## Input
════

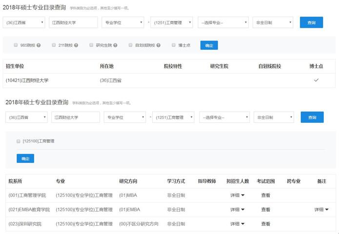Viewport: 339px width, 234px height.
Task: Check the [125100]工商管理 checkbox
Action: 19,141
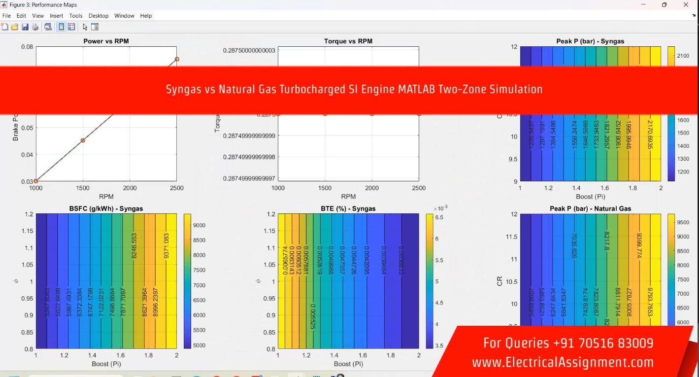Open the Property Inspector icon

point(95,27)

════

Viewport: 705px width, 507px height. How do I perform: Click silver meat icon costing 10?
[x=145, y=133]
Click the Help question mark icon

════

## Task description
Starting at the line with "Viewport: 705px width, 507px" and ending at the line with "Click the Help question mark icon", print each line of the listing above exactly, with no other lines.

## Exercise answer
Viewport: 705px width, 507px height. How do I perform: Click silver meat icon costing 10?
[x=145, y=133]
Click the Help question mark icon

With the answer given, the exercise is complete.